On Saturday, Concerto Köln will perform three other concertos all featuring multiple soloists: Vivaldi’s Op. 3/No. 10, for four violins; Geminiani’s concerto-grosso arrangement of La Folia, Corelli’s famous violin sonata; and Bach’s D-minor concerto for two violins, BWV 1043. On Sunday, the Victoria Symphony’s Classics series will continue, though “Neoclassics series” might be more accurate on this occasion: Excepting the curtain-raiser, the stormy overture to Haydn’s opera L’isola disabitata (The Deserted Island), the program is devoted to 19th-century fare (2:30 p.m., Farquhar Auditorium, University of Victoria Centre, $35-$58; victoriasymphony.ca).

The central work is Schumann’s Piano Concerto in A Minor, one of the greatest and most influential specimens of the early-Romantic concerto. The soloist will be Lorraine Min, the Victoria-born pianist who moved back here in 2008 and has since performed half a dozen times with the Victoria Symphony, most recently in 2018.

The concert will also mark the return of guest conductor Jean-Claude Picard, artistic director of the Orchestre symphonique de Trois-Rivières, in Quebec, who was here last in May 2019 for an Explorations concert.

He will conduct Bizet’s popular First Symphony, a work of Mozartian freshness, exuberance, melodiousness and colour, and of Mozartian precociousness: Bizet was a 17-year-old student of the Paris Conservatory when he wrote it. Though first performed only 80 years after it was composed, it is now a staple of the repertoire.

Finally, also on Sunday, the University of Victoria’s School of Music will offer a guest concert by the Viano String Quartet, a young ensemble that is quickly establishing a major reputation (8 p.m., Phillip T. Young Recital Hall, by donation; finearts.uvic.ca/music/calendar).
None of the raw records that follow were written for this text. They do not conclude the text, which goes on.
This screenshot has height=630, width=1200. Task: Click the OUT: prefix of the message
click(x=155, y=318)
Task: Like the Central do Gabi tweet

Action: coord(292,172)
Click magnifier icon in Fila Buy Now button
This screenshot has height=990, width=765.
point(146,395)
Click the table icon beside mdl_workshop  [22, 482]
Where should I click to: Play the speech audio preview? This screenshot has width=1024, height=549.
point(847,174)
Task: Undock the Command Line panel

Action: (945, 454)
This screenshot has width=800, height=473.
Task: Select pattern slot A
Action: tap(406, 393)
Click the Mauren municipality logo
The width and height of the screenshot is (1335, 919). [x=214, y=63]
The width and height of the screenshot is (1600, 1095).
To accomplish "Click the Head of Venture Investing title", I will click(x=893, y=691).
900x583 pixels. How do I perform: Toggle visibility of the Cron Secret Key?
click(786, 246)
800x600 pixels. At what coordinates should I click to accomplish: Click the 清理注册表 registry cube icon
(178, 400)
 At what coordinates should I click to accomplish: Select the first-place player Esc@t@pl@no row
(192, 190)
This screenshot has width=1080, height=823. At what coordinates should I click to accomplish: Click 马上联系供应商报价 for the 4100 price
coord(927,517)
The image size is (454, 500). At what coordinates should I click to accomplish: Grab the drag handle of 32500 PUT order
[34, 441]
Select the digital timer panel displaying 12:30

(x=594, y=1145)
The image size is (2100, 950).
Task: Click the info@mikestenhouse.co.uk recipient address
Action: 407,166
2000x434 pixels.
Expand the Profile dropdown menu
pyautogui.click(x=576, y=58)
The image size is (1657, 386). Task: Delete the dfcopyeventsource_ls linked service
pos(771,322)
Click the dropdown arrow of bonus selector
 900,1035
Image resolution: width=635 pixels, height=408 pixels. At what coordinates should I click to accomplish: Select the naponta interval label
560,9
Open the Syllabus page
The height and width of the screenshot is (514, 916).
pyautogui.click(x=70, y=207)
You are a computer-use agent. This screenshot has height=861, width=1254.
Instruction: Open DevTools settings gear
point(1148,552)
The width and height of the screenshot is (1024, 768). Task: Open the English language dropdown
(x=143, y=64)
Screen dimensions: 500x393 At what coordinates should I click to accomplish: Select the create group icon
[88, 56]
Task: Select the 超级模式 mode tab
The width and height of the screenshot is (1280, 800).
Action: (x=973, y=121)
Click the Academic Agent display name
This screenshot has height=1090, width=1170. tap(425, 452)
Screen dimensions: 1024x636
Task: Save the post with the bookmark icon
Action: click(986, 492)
Comprising two Canadians and two Americans, the Viano was formed in 2015 at the Colburn Conservatory of Music in Los Angeles, where it is currently serving as ensemble-in-residence (through 2020-21) while also performing around the world — on three continents this season alone. It has won prizes in many international competitions, including first prize last summer in the prestigious annual Banff International String Quartet Competition.

Sunday’s program will include two substantial late works: the first of Haydn’s Op. 74 quartets, and Dvorák’s Op. 105, the last of his 14 quartets.